Past is prologue for the evolving college sports marketplace and regulatory model. This episode offers a curated history of modern college sports from World War II to the present. As with nearly all aspects of big-time college sports, big-time football is at the center of every crucial milestone.

Big-time college football is the king of college sports culturally and financially. Because Power 5 football resides under the NCAA regulatory umbrella, these fundamental facts are often obscured. Lost in discussions about the NCAA as a national regulator and the future of college sports regulation is the dominance of football revenue in the overall business model. This episode looks at big-time football’s influence at the cultural and financial levels. I reflect on my personal experience—as a son of Tobacco Road and former Duke basketball player and as an interloper in the world of SEC football—to discuss the comparative cultural importance of football and men’s basketball. I also compare and contrast the financial impact of these two sports relying on a new financial database compiled by Sportico.

In this episode, I look at the role of the NCAA and Power 5 as propagandists in their quest for federal, protective intervention in college sports, emphasizing their target audience: the Senate Commerce Committee. Commerce has original legislative and oversight jurisdiction for sports-related matters and has been the epicenter of the NCAA/Power 5 campaigns to obtain unprecedented federal protections and immunities. The Power 5 now controls voluntary, private college sports regulation under the NCAA umbrella. How are they positioning themselves from a public messaging standpoint for a new and improved strategy in the Senate?

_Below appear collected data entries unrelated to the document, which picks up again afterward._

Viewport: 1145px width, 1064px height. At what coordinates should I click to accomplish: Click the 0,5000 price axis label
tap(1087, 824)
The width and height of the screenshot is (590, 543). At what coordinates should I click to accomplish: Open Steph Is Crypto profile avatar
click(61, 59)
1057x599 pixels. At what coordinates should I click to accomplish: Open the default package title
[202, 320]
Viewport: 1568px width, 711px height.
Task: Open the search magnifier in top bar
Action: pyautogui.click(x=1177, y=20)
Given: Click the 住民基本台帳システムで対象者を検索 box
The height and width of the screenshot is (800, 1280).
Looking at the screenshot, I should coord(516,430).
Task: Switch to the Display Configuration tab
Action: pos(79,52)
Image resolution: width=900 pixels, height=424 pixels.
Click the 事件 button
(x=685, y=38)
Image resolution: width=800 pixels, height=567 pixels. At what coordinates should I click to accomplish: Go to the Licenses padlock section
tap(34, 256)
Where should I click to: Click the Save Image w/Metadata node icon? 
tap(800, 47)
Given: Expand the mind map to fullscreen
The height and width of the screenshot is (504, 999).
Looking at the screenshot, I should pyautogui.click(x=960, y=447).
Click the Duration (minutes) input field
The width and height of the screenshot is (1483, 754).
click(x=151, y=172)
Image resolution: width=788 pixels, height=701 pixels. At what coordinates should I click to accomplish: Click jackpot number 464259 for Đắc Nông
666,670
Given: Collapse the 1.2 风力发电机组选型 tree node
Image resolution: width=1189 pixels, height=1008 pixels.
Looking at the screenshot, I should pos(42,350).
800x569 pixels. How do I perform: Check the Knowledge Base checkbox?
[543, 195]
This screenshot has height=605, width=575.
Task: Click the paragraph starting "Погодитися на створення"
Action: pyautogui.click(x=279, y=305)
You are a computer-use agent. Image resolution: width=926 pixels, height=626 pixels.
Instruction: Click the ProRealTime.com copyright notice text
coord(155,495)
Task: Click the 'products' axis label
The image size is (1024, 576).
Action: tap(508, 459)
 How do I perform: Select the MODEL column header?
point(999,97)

January 20th marked the official beginning of SEC Commissioner Greg Sankey’s new role as the unofficial czar of college sports when the NCAA membership voted to ratify the new NCAA constitution. As co-chair of the Division I Board of Director’s Transformation Committee, Sankey (and co-chair Julie Cromer, athletics director at Ohio University) will utilize Division I’s new authorities to operate largely independent of the NCAA national office bureaucracy. On Friday, January 21st, Sankey and Cromer sat for a podcast interview in the NCAA’s “Social Series” podcast. This episode analyzes Sankey’s and Cromer’s comments and how they framed the purpose for, and work of, the Transformation Committee. Sankey’s new role poses complex messaging challenges as he tries to reconcile the tension between the public face of the Committee and the realities of the regulatory and legal environment in college sports in 2022. Those realities rest squarely on the interests of Power 5 football—an obvious truth obscured by Sankey’s comments.